TASK TO CARRY OUT: All of the data must be retyped exactly, with nothing left out.

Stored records
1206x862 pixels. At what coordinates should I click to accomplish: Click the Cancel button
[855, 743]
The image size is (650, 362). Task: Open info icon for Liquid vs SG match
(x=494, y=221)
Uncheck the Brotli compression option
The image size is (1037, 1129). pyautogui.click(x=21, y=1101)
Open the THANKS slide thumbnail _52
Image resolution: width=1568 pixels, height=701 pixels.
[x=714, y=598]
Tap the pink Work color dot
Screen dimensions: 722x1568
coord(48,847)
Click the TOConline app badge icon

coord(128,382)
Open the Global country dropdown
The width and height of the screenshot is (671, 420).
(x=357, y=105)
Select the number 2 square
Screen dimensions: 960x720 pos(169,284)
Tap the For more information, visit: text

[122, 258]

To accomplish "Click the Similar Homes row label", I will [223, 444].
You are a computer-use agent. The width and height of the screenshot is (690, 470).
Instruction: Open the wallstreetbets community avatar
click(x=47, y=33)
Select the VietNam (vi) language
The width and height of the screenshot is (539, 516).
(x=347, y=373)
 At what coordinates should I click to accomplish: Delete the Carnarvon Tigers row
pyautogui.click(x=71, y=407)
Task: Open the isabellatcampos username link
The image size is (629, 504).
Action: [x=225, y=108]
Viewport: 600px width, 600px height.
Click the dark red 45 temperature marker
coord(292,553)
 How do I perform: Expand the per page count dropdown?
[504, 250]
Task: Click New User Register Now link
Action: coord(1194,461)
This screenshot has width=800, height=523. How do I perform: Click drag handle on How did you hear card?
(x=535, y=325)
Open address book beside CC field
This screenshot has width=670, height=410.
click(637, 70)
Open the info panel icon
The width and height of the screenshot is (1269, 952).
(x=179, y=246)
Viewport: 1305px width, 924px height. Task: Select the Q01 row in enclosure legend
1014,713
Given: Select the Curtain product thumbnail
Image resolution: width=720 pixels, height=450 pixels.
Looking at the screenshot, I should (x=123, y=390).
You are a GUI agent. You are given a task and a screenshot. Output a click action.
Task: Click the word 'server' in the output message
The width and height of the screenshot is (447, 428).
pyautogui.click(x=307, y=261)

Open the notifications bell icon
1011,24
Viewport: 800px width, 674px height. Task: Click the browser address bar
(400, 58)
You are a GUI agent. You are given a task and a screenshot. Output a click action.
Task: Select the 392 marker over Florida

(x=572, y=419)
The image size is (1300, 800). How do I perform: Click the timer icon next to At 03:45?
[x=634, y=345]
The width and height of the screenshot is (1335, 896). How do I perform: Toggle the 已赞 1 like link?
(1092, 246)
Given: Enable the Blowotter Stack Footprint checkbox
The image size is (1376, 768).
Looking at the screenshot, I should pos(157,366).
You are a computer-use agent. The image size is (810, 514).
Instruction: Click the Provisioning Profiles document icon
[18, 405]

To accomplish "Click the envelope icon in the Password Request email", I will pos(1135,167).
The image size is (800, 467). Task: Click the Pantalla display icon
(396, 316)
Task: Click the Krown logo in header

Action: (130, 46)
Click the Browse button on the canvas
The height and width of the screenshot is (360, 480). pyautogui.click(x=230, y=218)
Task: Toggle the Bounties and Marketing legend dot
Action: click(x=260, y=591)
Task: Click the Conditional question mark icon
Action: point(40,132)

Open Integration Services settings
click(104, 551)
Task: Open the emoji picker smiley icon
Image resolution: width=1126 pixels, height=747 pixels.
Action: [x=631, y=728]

ANSWER BOX:
1206x862 pixels. At what coordinates should I click to accomplish: Click the Cancel button
[855, 743]
The image size is (650, 362). Task: Open info icon for Liquid vs SG match
(x=494, y=221)
Uncheck the Brotli compression option
The image size is (1037, 1129). pyautogui.click(x=21, y=1101)
Open the THANKS slide thumbnail _52
Image resolution: width=1568 pixels, height=701 pixels.
[x=714, y=598]
Tap the pink Work color dot
Screen dimensions: 722x1568
coord(48,847)
Click the TOConline app badge icon

coord(128,382)
Open the Global country dropdown
The width and height of the screenshot is (671, 420).
(x=357, y=105)
Select the number 2 square
Screen dimensions: 960x720 pos(169,284)
Tap the For more information, visit: text

[122, 258]

To accomplish "Click the Similar Homes row label", I will [223, 444].
You are a computer-use agent. The width and height of the screenshot is (690, 470).
Instruction: Open the wallstreetbets community avatar
click(x=47, y=33)
Select the VietNam (vi) language
The width and height of the screenshot is (539, 516).
(x=347, y=373)
 At what coordinates should I click to accomplish: Delete the Carnarvon Tigers row
pyautogui.click(x=71, y=407)
Task: Open the isabellatcampos username link
The image size is (629, 504).
Action: [x=225, y=108]
Viewport: 600px width, 600px height.
Click the dark red 45 temperature marker
coord(292,553)
 How do I perform: Expand the per page count dropdown?
[504, 250]
Task: Click New User Register Now link
Action: coord(1194,461)
This screenshot has width=800, height=523. How do I perform: Click drag handle on How did you hear card?
(x=535, y=325)
Open address book beside CC field
This screenshot has width=670, height=410.
click(637, 70)
Open the info panel icon
The width and height of the screenshot is (1269, 952).
(x=179, y=246)
Viewport: 1305px width, 924px height. Task: Select the Q01 row in enclosure legend
1014,713
Given: Select the Curtain product thumbnail
Image resolution: width=720 pixels, height=450 pixels.
Looking at the screenshot, I should (x=123, y=390).
You are a GUI agent. You are given a task and a screenshot. Output a click action.
Task: Click the word 'server' in the output message
The width and height of the screenshot is (447, 428).
pyautogui.click(x=307, y=261)

Open the notifications bell icon
1011,24
Viewport: 800px width, 674px height. Task: Click the browser address bar
(400, 58)
You are a GUI agent. You are given a task and a screenshot. Output a click action.
Task: Select the 392 marker over Florida

(x=572, y=419)
The image size is (1300, 800). How do I perform: Click the timer icon next to At 03:45?
[x=634, y=345]
The width and height of the screenshot is (1335, 896). How do I perform: Toggle the 已赞 1 like link?
(1092, 246)
Given: Enable the Blowotter Stack Footprint checkbox
The image size is (1376, 768).
Looking at the screenshot, I should pos(157,366).
You are a computer-use agent. The image size is (810, 514).
Instruction: Click the Provisioning Profiles document icon
[18, 405]

To accomplish "Click the envelope icon in the Password Request email", I will pos(1135,167).
The image size is (800, 467). Task: Click the Pantalla display icon
(396, 316)
Task: Click the Krown logo in header

Action: (130, 46)
Click the Browse button on the canvas
The height and width of the screenshot is (360, 480). pyautogui.click(x=230, y=218)
Task: Toggle the Bounties and Marketing legend dot
Action: click(x=260, y=591)
Task: Click the Conditional question mark icon
Action: point(40,132)

Open Integration Services settings
click(104, 551)
Task: Open the emoji picker smiley icon
Image resolution: width=1126 pixels, height=747 pixels.
Action: [x=631, y=728]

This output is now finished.